La mise en place du Sénat, consacrée par la loi n°2025-20 du 17 décembre 2025 portant révision de la Constitution du Bénin, ouvre une nouvelle séquence de la vie institutionnelle du pays. Si le choix du premier président de cette nouvelle chambre reste attendu, les dispositions de l’article 113-5 limitent clairement le cercle des prétendants en réservant cette fonction aux membres de droit du Sénat. Une liste de personnalités politiques d’expérience se détache ainsi pour cette responsabilité stratégique.
La création du Sénat constitue l’une des innovations majeures de la réforme constitutionnelle intervenue en décembre 2025 au Bénin. En attendant son installation effective, les regards se tournent déjà vers celui qui aura la lourde responsabilité de présider cette nouvelle institution de la République.
L’article 113-5 de la Constitution révisée est sans équivoque. Il dispose que le Sénat est dirigé par un président, assisté d’un vice-président et d’un rapporteur, tous élus pour un mandat de cinq ans renouvelable. Toutefois, le texte précise que le président et le vice-président sont obligatoirement élus parmi les membres de droit du Sénat.

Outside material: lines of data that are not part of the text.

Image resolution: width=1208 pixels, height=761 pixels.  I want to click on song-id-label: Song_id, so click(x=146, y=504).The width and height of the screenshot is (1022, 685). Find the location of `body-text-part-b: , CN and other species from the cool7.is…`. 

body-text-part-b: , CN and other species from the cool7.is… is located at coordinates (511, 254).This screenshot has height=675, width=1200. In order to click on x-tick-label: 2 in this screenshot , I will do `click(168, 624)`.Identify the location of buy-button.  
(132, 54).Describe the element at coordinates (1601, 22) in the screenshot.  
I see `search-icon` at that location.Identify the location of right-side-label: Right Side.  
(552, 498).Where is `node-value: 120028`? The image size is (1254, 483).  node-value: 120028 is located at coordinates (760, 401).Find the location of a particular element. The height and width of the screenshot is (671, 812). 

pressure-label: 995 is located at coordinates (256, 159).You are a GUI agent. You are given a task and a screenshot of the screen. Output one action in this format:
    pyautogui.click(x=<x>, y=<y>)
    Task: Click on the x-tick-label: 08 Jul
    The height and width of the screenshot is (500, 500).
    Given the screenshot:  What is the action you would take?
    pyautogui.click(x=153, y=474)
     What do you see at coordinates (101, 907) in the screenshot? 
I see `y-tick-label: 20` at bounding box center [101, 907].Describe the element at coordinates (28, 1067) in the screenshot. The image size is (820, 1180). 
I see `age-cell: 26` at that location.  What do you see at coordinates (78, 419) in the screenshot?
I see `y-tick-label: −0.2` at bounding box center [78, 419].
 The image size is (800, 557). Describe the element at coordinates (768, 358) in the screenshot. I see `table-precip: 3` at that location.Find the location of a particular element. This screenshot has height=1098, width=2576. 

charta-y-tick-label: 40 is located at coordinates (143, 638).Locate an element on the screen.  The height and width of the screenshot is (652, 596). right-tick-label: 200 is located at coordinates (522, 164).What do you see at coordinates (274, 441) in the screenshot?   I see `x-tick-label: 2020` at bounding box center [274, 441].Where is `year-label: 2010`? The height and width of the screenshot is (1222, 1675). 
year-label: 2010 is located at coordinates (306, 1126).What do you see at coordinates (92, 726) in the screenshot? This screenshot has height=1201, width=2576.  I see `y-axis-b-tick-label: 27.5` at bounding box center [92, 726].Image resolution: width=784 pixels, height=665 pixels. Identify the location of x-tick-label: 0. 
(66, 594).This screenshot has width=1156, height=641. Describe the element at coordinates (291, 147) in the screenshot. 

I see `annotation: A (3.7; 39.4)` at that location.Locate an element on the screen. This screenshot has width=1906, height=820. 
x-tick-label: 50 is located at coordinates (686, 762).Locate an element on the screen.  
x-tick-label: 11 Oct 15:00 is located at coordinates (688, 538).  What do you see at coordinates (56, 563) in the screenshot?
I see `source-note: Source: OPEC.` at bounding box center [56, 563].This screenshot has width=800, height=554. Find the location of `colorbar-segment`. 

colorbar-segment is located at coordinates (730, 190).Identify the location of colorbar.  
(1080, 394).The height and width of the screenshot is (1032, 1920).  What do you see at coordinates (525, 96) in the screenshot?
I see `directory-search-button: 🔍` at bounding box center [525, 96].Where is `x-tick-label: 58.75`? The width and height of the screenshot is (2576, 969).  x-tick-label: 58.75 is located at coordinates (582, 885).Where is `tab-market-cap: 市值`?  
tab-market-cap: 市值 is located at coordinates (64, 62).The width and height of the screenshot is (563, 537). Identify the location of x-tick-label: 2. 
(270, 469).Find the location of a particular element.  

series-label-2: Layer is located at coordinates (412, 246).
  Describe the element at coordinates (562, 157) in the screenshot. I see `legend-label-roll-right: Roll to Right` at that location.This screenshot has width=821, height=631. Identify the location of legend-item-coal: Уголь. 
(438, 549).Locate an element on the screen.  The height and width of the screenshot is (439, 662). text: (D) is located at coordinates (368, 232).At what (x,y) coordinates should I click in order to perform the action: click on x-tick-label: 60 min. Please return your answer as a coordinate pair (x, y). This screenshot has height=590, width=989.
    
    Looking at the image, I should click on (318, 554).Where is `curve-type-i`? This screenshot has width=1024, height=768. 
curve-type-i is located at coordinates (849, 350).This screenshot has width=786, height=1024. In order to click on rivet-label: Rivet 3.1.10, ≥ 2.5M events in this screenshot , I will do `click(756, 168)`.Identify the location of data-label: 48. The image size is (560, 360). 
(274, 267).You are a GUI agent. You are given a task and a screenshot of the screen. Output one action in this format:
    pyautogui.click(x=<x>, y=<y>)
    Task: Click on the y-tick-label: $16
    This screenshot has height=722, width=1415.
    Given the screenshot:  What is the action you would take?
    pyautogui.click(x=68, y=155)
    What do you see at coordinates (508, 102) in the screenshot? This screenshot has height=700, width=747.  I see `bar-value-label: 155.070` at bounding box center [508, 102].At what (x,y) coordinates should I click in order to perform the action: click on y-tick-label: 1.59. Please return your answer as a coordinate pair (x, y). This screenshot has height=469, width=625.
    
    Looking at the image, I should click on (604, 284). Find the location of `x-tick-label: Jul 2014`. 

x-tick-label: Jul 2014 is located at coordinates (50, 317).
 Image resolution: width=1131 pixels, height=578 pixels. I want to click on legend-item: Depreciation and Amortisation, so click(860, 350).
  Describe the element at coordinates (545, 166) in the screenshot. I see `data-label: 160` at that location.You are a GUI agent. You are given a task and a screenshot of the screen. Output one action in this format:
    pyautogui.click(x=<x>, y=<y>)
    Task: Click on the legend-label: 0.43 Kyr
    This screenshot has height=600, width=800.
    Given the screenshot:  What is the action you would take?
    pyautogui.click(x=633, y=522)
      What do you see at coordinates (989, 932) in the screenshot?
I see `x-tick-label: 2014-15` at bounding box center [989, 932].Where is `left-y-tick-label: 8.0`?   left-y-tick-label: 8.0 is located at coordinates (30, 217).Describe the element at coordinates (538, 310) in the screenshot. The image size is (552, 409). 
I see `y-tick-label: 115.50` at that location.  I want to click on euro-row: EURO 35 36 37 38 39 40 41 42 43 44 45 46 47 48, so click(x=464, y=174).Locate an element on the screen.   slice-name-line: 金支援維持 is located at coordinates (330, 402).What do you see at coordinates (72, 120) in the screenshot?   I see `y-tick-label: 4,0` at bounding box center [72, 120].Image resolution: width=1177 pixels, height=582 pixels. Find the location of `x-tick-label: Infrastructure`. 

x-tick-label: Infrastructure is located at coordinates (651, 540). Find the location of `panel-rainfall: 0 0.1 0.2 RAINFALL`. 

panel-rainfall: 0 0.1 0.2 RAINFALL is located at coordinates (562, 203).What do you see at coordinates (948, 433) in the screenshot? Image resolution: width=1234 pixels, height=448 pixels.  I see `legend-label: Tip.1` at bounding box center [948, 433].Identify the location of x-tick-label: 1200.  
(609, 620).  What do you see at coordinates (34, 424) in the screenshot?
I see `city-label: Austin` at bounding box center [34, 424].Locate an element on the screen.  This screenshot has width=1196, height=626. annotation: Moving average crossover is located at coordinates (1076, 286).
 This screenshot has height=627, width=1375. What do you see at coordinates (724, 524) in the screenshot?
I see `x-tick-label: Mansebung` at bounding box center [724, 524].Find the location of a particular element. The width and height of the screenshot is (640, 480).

Six personnalités se détachent
Au regard de cette disposition constitutionnelle, le futur président de la Chambre Haute du parlement béninois doit être élus parmi les membres de droit qui sont au nombre de onze.Mais selon toute vraisemblance, le premier Président du Sénat sera choisi parmi six personnalités, au regard de leur statut de membres de droit et de leur proximité avec le pouvoir en place nonobstant les dispositions de l’article 113-4 dernier alinéa de la nouvelle constitution qui stipule que les sénateurs ne peuvent être ni acteurs ni partisans politiques et qu’ils sont soumis à l’obligation de réserve politique.Il s’agit du désormais ancien Président de la République, Patrice Talon, ainsi que des anciens présidents de l’Assemblée nationale : Louis Vlavonou, Adrien Houngbédji, Bruno Amoussou, Antoine Idji Kolawolé et Mathurin Koffi Nago.Tous disposent d’une solide expérience des institutions de la République et ont occupé de hautes fonctions au sein de l’État. Ils ont durablement marqué la vie politique nationale. Leur parcours fait d’eux des figures susceptibles d’assurer le démarrage de cette nouvelle chambre parlementaire.
Talon incontournable
Une certitude demeure néanmoins : si l’ancien président Patrice Talon ne se porte pas candidat à la présidence du Sénat, son influence devrait peser de manière déterminante dans le choix de la personnalité appelée à diriger cette institution. Le président Patrice Talon s’impose donc comme un acteur incontournable dans le choix du président du Sénat en raison de son influence sur la majorité politique et des équilibres institutionnels qu’il a contribué à façonner. Bien que la désignation du président du Sénat relève des procédures prévues par la loi, le poids politique de l’ancien Chef d’Etat , son leadership et sa capacité à fédérer les principaux acteurs font de son avis un élément déterminant dans les discussions. Ainsi, son influence est souvent perçue comme un facteur majeur dans l’émergence d’un consensus autour du futur président du Sénat.
Le premier président du Sénat aura pour mission de poser les bases de cette nouvelle institution et d’en garantir le fonctionnement dans le respect de la Constitution, à un moment où le Bénin entre dans une nouvelle étape de son évolution institutionnelle.